__Excerpts from a dataset__
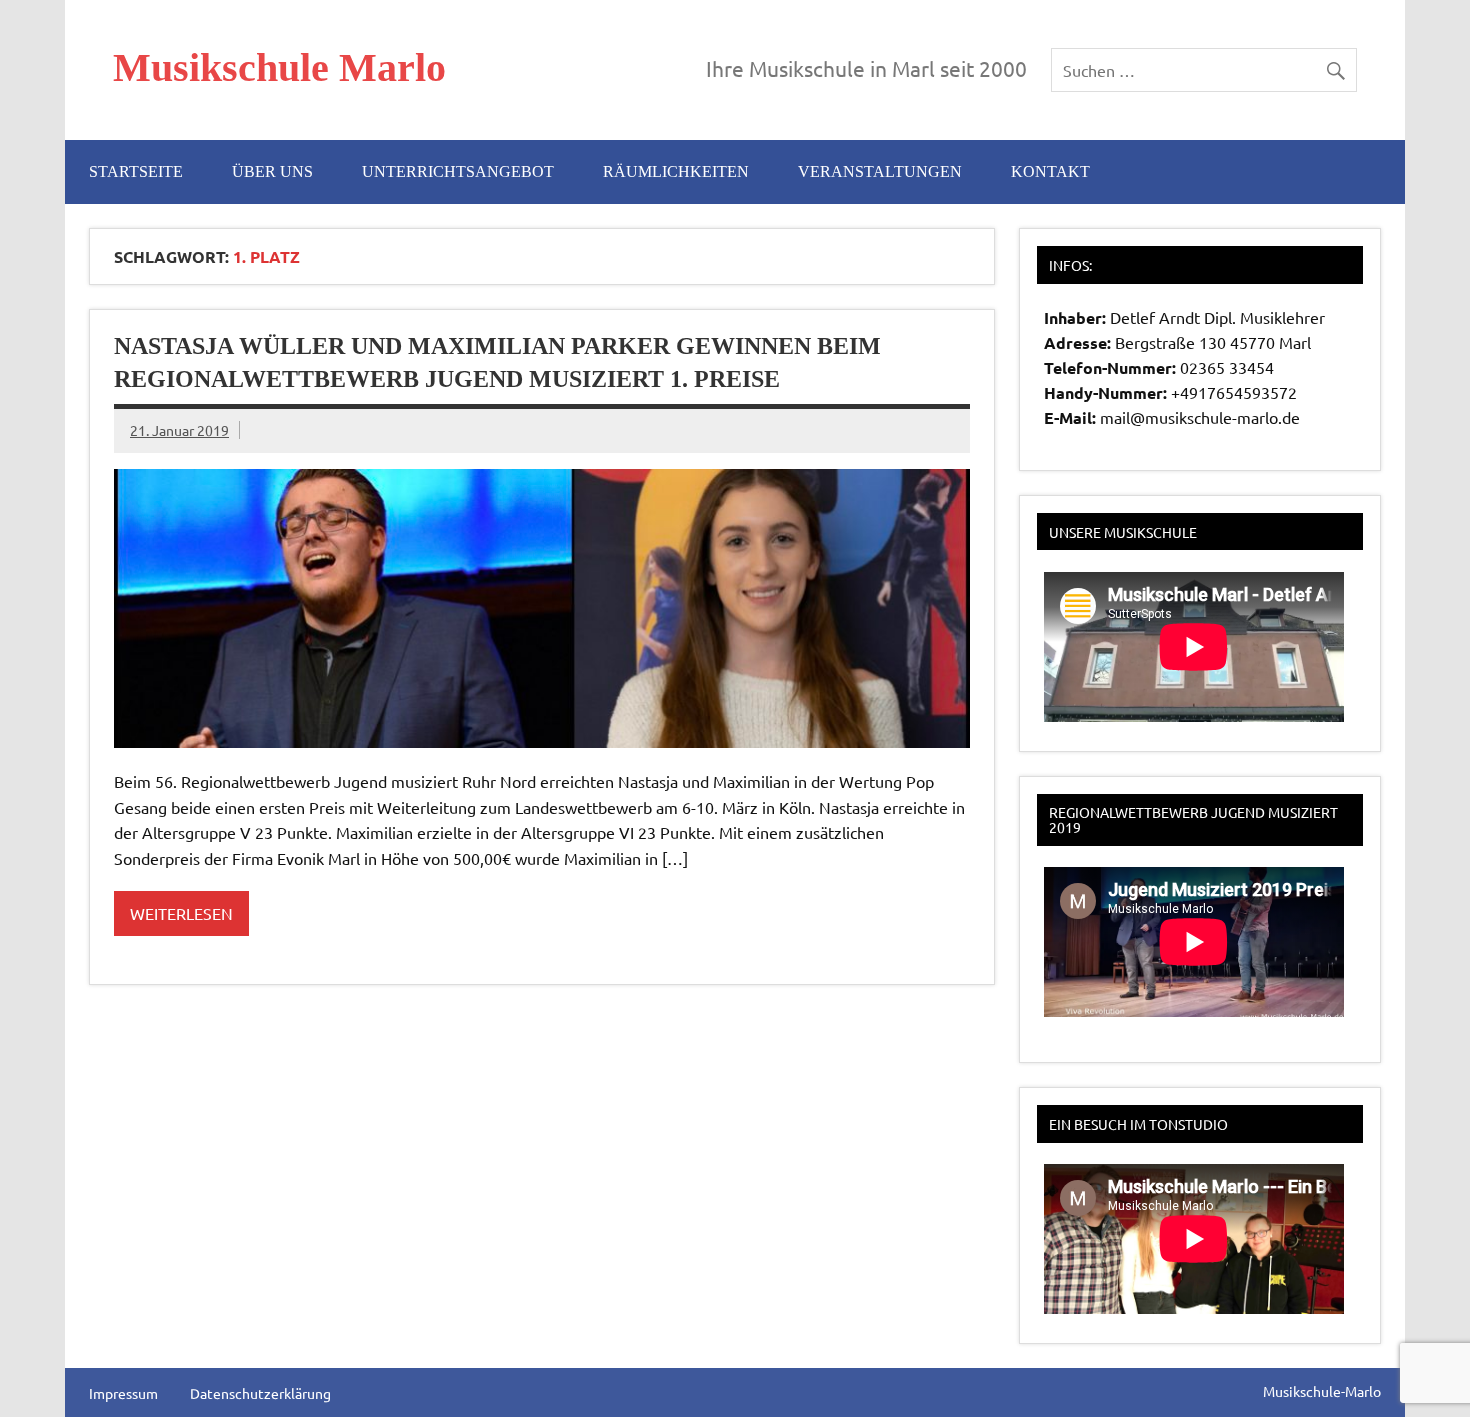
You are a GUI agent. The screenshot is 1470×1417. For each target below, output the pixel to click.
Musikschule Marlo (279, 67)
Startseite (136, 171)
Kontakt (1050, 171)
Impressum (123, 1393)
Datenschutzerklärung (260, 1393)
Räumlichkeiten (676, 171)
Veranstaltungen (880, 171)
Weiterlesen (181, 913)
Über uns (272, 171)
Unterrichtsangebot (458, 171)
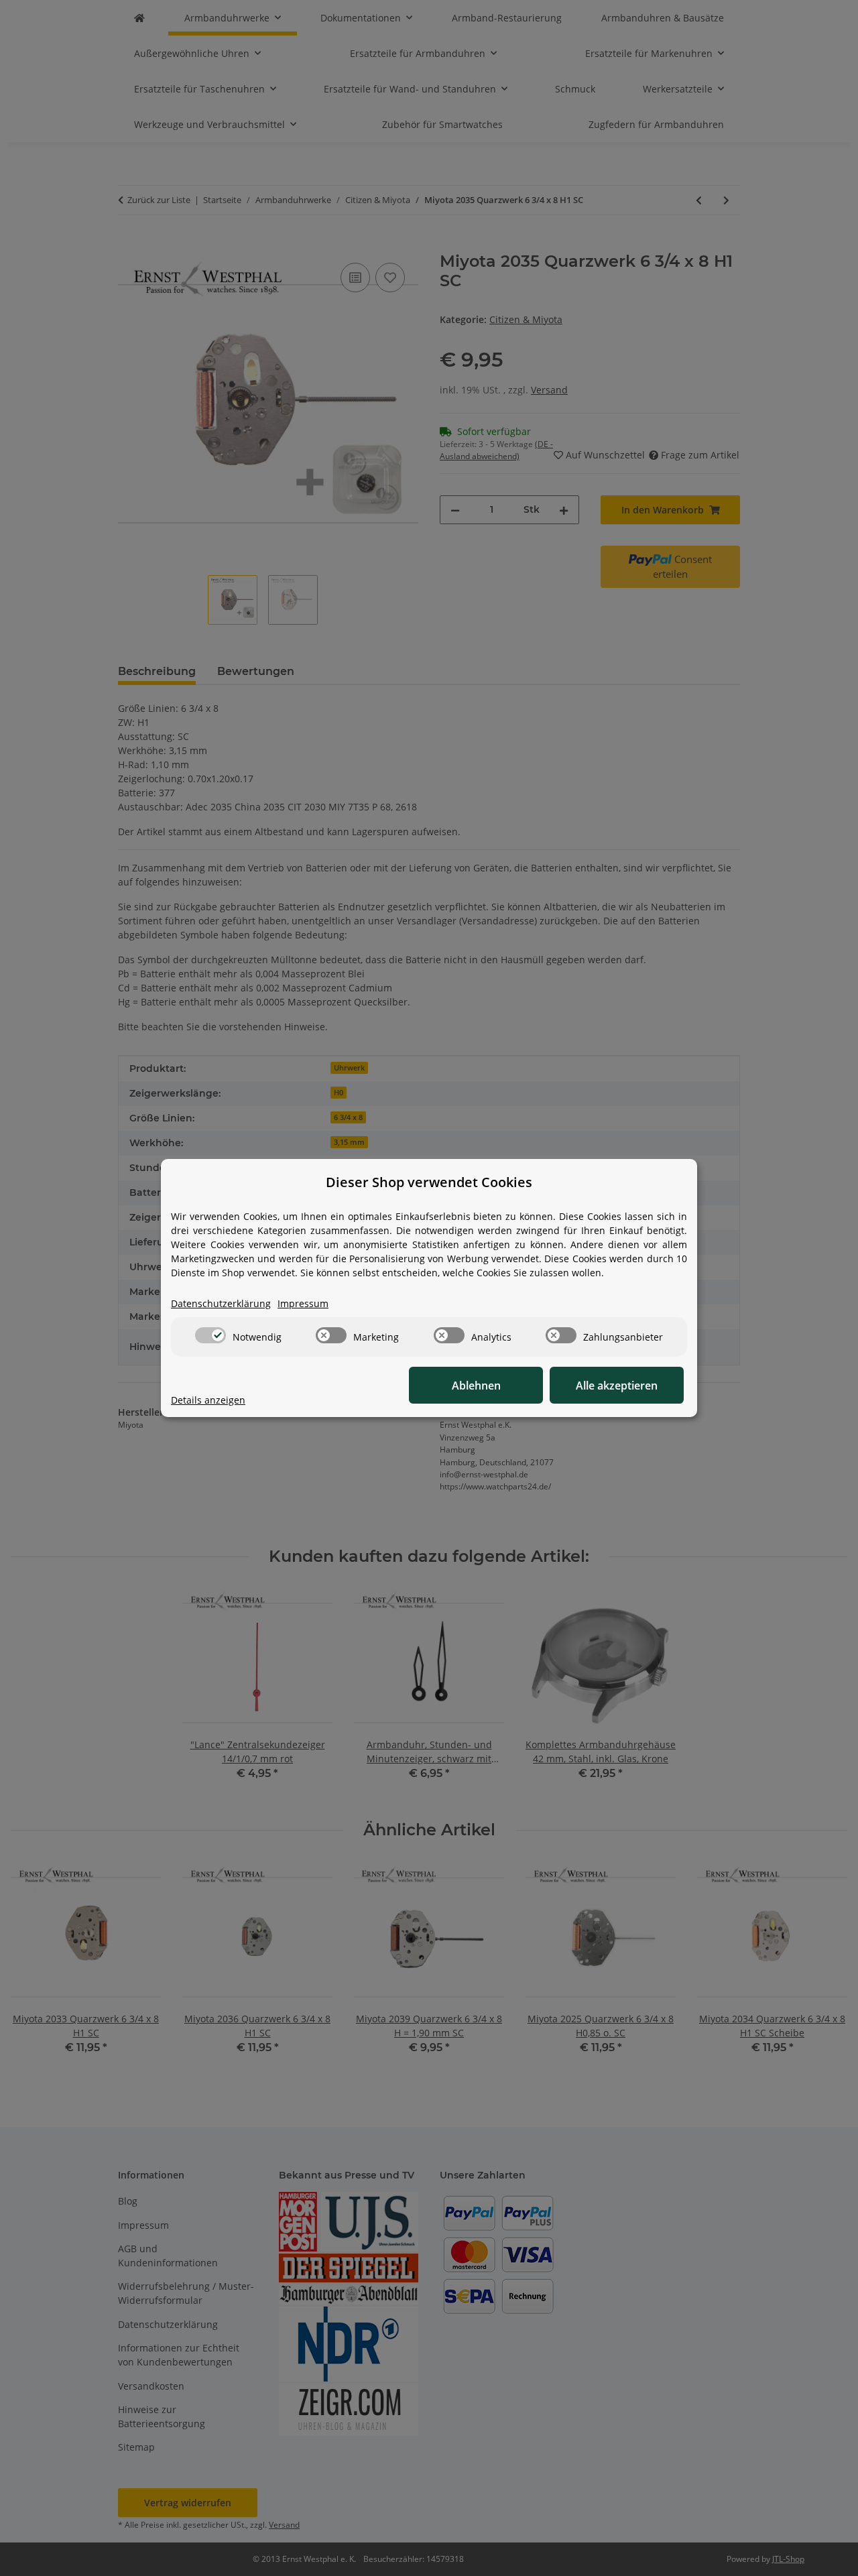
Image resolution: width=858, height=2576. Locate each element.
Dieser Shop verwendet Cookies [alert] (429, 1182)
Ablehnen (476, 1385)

...

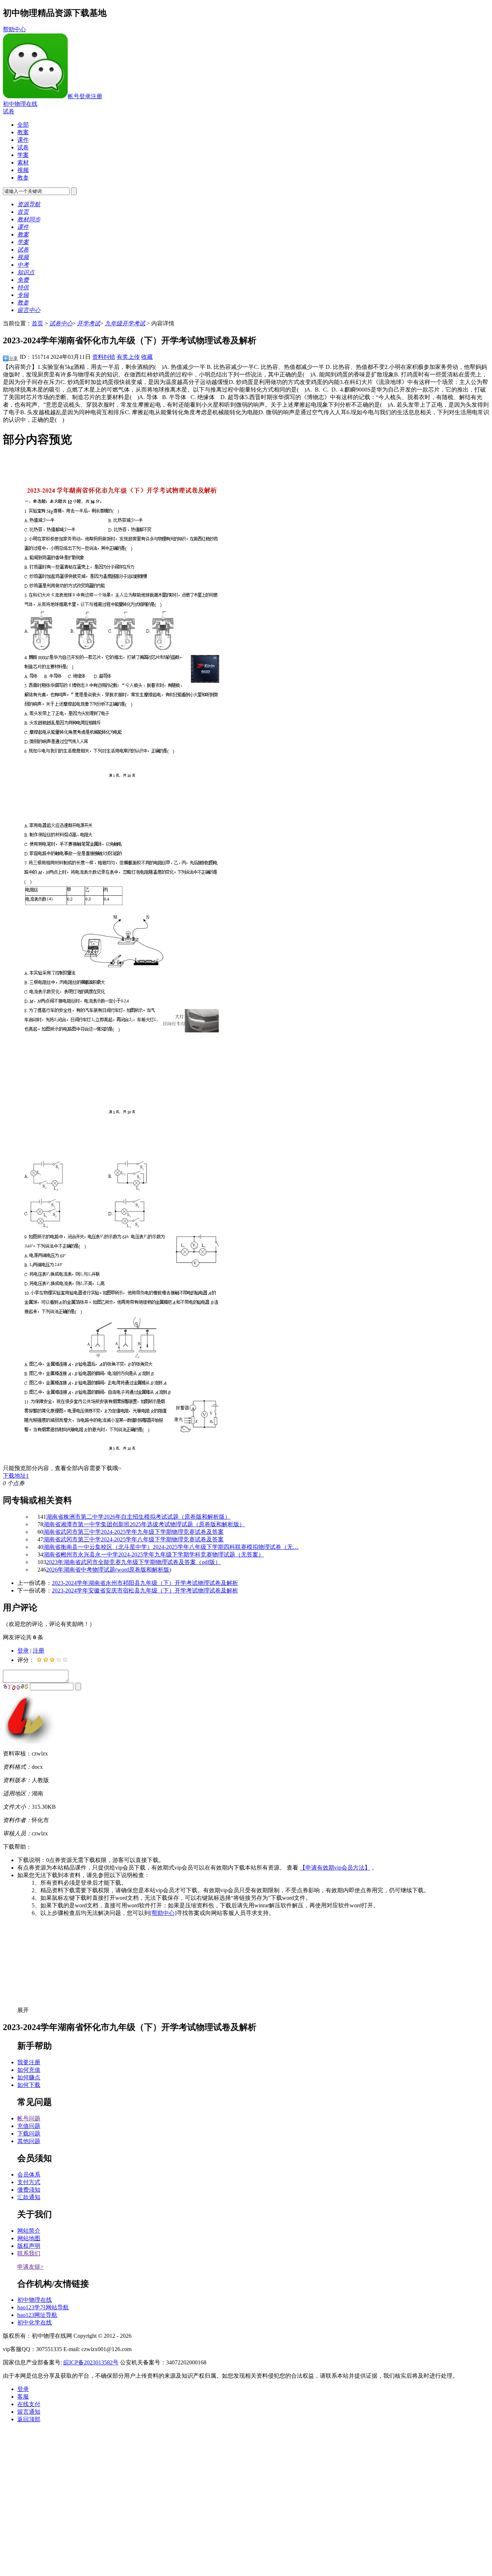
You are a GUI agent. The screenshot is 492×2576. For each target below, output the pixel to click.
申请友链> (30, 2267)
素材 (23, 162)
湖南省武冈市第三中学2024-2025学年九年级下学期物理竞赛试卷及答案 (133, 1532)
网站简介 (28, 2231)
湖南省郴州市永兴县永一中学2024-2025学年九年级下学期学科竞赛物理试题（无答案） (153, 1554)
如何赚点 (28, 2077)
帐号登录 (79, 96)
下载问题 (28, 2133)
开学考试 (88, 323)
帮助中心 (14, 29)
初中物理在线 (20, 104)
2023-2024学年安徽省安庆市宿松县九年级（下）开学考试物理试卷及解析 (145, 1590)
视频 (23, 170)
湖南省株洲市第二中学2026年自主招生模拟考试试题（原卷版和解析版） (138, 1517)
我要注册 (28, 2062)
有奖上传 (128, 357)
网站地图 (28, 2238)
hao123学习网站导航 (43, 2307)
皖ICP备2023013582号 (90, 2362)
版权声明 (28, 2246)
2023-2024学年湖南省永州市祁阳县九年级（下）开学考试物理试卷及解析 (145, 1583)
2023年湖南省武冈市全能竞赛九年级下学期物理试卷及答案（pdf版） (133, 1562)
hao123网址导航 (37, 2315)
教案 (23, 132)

__Work item__
The lines above, starting at the one with "湖南省武冈市第三中学2024-2025学年九年级下学期物理竞赛试卷及答案 (133, 1532)" and ending at the one with "教案 (23, 132)", are the only ones to return, exactly as written.

__Task answer__
湖南省武冈市第三中学2024-2025学年九年级下学期物理竞赛试卷及答案 (133, 1532)
网站简介 (28, 2231)
湖南省郴州市永兴县永一中学2024-2025学年九年级下学期学科竞赛物理试题（无答案） (153, 1554)
如何赚点 (28, 2077)
帐号登录 (79, 96)
下载问题 (28, 2133)
开学考试 (88, 323)
帮助中心 (14, 29)
初中物理在线 (20, 104)
2023-2024学年安徽省安庆市宿松县九年级（下）开学考试物理试卷及解析 (145, 1590)
视频 (23, 170)
湖南省株洲市第二中学2026年自主招生模拟考试试题（原卷版和解析版） (138, 1517)
我要注册 (28, 2062)
有奖上传 (128, 357)
网站地图 (28, 2238)
hao123学习网站导航 (43, 2307)
皖ICP备2023013582号 (90, 2362)
版权声明 (28, 2246)
2023-2024学年湖南省永州市祁阳县九年级（下）开学考试物理试卷及解析 (145, 1583)
2023年湖南省武冈市全能竞赛九年级下学期物理试卷及答案（pdf版） (133, 1562)
hao123网址导航 (37, 2315)
教案 (23, 132)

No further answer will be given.